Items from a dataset
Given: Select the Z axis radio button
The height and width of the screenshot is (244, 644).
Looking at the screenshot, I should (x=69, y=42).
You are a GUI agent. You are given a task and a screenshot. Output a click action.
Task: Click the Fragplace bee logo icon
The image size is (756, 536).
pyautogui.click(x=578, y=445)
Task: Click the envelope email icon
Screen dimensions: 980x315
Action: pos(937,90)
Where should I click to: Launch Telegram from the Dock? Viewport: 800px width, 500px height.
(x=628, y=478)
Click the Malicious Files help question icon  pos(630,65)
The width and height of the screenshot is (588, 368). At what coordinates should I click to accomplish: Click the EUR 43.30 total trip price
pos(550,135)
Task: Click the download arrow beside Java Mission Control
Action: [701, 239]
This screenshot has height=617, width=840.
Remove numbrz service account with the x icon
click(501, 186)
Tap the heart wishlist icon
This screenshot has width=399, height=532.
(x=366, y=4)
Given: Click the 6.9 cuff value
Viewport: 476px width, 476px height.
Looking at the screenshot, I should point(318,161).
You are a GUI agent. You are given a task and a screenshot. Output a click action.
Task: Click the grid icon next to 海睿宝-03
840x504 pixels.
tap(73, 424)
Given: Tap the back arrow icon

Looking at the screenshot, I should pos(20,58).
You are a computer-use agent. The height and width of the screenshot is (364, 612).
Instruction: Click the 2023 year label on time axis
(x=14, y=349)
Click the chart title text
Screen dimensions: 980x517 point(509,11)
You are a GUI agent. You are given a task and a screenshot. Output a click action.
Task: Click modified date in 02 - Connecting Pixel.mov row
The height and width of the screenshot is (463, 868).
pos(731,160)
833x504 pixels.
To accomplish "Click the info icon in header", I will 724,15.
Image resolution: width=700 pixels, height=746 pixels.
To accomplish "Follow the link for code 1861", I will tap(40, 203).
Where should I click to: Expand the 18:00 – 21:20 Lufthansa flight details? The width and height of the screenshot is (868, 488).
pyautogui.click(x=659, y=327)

**EXERCISE GOAL**
Write out word for word every line from the one containing "Tap the heart wishlist icon" through the last line of the data, and no other line.

**PROBLEM SOLUTION**
Tap the heart wishlist icon
This screenshot has width=399, height=532.
(x=366, y=4)
Given: Click the 6.9 cuff value
Viewport: 476px width, 476px height.
Looking at the screenshot, I should point(318,161).
You are a GUI agent. You are given a task and a screenshot. Output a click action.
Task: Click the grid icon next to 海睿宝-03
840x504 pixels.
tap(73, 424)
Given: Tap the back arrow icon

Looking at the screenshot, I should pos(20,58).
You are a computer-use agent. The height and width of the screenshot is (364, 612).
Instruction: Click the 2023 year label on time axis
(x=14, y=349)
Click the chart title text
Screen dimensions: 980x517 point(509,11)
You are a GUI agent. You are given a task and a screenshot. Output a click action.
Task: Click modified date in 02 - Connecting Pixel.mov row
The height and width of the screenshot is (463, 868).
pos(731,160)
833x504 pixels.
To accomplish "Click the info icon in header", I will 724,15.
Image resolution: width=700 pixels, height=746 pixels.
To accomplish "Follow the link for code 1861", I will tap(40, 203).
Where should I click to: Expand the 18:00 – 21:20 Lufthansa flight details? The width and height of the screenshot is (868, 488).
pyautogui.click(x=659, y=327)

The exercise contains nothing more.